But to give a twist on the old saying, “There’s a cloud in every silver lining.”
In the last few weeks, the Supreme Court limited two major exemptions to the federal Freedom of Information Act (FOIA). In FCC v. AT&T, the Court said an exemption for “personal information” did not apply to information about corporations. And in Milner v. Department of the Navy, the justices forbade wide use of a “personnel” exemption they found was often used to withhold a broad range of materials.
But when it comes to ensuring that the public has as much access as possible to regular and classified information about public business and public policies gathered and kept by public officials, steps forward often seem to bog down—in no small part because of the sheer amount of material to be disclosed.
The Obama administration’s determined efforts to find those who leak confidential federal information are a major negative, experts say. One speaker at National Freedom of Information Day 2011 on March 16 said the Obama White House had pursued more prosecutions for leaks than were brought in the previous 50 years.
Even as the White House announced new initiatives to improve technology for easier access to information, a number of reports during Sunshine Week—from groups like OMB Watch, the National Security Archives at George Washington University and Openthegovernment.org—find that federal agency performance lags behind President Barack Obama’s promises to reform and expand transparency efforts.
First Amendment experts also worry that the continuing WikiLeaks controversy involving massive amounts of leaked classified material will lead to new crackdowns on what agencies will place in the public sphere, and new limits on whistleblowers acting in the public interest.
The WikiLeaks scandal already is blamed for the demise in the last congressional session of a proposed federal “shield law” protecting sources and journalists. And there even had been veiled mentions of using the 1917 Espionage Act to prosecute The New York Times for publishing some of the information disclosed by WikiLeaks.
Such charges against the Times or other news organizations are unlikely, said noted First Amendment attorney Floyd Abrams, a speaker at National FOI Day. Abrams was part of the defense team that defeated attempts by the Nixon administration in 1971 to prevent publication of the Pentagon Papers. But Abrams also warned that that landmark victory left open the possibility of criminal charges after classified material was made public. If officials can prove real damage to U.S. national security, something lacking in the Pentagon Papers case, then prosecution may well proceed against WikiLeaks founder Julian Assange and others, Abrams said.
As to records held by various federal agencies, even officials who support transparency warn that just the job of reviewing and declassifying government records is daunting. Representatives of the newly formed Public Interest Declassification Board told FOI Day attendees that literally millions of man-hours would be required to decide whether records held by federal agencies should be open. PIDB is studying ways to automate the declassification process, they said.

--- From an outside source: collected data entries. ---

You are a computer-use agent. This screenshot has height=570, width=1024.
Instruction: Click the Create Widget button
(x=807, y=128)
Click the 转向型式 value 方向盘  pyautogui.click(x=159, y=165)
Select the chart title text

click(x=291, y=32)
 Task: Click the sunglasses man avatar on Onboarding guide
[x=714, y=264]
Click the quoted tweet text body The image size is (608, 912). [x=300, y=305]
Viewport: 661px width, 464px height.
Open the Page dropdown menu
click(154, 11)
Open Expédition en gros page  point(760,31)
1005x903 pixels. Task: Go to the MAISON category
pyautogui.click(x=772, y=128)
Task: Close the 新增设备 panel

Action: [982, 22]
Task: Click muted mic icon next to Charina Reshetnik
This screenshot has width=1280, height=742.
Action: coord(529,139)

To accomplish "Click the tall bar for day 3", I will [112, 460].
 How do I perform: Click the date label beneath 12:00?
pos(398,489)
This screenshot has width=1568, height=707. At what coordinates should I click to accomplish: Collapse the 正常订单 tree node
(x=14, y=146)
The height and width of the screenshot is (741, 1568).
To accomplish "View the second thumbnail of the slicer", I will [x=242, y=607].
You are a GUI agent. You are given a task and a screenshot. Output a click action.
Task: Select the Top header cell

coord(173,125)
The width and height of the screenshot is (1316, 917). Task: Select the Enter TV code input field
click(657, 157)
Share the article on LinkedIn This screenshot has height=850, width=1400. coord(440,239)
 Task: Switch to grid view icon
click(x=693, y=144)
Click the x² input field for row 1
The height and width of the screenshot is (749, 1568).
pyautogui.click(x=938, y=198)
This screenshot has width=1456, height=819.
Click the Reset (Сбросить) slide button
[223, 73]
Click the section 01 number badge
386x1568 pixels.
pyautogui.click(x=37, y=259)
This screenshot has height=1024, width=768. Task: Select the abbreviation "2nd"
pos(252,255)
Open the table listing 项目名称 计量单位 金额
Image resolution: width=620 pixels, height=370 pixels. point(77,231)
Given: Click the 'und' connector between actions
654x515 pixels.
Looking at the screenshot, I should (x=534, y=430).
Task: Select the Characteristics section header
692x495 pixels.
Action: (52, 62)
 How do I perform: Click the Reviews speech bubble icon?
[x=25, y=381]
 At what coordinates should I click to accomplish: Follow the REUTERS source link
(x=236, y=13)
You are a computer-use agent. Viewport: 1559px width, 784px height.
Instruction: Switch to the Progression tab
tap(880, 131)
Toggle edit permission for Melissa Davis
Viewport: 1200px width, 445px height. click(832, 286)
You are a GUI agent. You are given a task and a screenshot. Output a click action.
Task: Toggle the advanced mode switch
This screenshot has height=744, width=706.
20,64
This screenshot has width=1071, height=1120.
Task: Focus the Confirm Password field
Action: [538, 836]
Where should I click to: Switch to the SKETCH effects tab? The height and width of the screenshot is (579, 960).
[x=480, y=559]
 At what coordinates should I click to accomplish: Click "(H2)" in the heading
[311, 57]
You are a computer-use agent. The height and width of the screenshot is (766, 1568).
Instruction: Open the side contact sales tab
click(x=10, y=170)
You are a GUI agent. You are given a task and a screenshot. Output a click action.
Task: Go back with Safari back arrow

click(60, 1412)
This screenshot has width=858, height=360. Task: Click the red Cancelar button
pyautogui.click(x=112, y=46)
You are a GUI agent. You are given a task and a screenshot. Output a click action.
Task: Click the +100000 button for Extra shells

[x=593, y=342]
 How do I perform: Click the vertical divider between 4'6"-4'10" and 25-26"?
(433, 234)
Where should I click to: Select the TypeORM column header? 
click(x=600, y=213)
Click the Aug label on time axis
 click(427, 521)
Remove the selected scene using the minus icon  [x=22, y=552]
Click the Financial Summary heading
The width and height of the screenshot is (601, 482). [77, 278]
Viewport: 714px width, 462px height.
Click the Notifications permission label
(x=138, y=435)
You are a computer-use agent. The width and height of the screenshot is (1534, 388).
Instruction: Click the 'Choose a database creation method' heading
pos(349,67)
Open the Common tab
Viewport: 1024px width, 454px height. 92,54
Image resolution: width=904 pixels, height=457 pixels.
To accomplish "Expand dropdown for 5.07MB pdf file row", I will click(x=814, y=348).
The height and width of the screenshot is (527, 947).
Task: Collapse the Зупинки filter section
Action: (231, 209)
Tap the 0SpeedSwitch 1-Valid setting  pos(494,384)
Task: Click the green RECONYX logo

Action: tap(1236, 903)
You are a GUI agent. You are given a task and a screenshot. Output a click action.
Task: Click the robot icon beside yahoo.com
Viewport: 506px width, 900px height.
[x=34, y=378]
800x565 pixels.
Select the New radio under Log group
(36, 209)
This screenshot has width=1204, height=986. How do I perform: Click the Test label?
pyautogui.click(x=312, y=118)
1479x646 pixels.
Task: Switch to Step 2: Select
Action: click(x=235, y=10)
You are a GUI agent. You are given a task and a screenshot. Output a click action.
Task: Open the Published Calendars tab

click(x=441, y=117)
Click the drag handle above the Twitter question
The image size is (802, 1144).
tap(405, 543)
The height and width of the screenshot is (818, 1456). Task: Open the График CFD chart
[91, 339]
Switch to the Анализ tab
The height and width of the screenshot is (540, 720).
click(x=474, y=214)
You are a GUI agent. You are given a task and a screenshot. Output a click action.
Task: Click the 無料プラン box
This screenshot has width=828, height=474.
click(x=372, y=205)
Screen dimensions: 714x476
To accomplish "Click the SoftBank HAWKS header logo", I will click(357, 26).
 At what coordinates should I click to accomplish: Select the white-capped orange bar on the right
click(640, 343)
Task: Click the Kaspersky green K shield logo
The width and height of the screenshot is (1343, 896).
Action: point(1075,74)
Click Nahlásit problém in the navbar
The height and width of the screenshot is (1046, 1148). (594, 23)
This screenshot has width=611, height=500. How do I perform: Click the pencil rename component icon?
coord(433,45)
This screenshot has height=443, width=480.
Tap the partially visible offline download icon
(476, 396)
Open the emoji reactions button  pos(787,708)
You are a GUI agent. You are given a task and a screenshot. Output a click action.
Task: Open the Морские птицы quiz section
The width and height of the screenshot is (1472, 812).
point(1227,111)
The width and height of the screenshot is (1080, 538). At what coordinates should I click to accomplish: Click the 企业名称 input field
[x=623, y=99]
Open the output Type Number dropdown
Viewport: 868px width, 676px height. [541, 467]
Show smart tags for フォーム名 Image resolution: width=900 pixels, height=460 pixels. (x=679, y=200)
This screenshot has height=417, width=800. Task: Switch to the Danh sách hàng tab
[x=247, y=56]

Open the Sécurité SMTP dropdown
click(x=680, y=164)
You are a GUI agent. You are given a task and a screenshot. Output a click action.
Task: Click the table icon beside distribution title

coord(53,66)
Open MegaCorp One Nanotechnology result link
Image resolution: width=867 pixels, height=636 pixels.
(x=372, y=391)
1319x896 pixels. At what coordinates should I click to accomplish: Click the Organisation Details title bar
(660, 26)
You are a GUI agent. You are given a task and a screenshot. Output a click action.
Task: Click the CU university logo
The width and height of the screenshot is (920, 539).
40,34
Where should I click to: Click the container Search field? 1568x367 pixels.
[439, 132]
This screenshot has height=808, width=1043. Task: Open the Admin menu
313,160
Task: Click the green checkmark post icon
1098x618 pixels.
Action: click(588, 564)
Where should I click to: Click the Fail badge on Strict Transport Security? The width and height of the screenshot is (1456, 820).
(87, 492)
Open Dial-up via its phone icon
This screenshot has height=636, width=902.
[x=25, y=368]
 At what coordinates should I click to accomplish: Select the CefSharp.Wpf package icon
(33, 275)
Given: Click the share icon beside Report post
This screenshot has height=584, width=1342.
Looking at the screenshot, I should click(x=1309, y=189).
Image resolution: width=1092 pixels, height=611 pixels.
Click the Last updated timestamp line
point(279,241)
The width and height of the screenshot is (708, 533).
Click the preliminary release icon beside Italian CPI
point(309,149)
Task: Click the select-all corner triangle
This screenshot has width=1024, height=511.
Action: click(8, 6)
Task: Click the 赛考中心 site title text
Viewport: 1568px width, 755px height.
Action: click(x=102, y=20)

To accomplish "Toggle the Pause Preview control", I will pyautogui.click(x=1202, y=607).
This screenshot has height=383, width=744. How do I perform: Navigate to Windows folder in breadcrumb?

On the state level, although several states have new laws to open their files, Utah’s governor just signed a bill implementing new restrictions on that state’s public records—with the one week between introduction and passage effectively shrouded in secrecy. Some Utah officials have said delaying implementation of the law until July 1 would afford plenty of time to discuss its contents. But the very idea of discussing a measure after passage seems in itself a good argument against such limits on disclosure of public debate and records.
The National FOI Day conference, sponsored by the First Amendment Center and part of Sunshine Week events nationwide, annually recognizes the March 16 anniversary of James Madison’s birth in 1751. Madison, “the Father of the Constitution,” was the principal author of the Bill of Rights.
For Madison and other founders, a successful republic required an informed citizenry. On July 4, 1966, President Lyndon Johnson signed the FOI Act, noting that information was the lifeblood of a democracy.
In 2011, the need for informed citizens is as great as ever—but the barriers to full disclosure and transparency remain too high.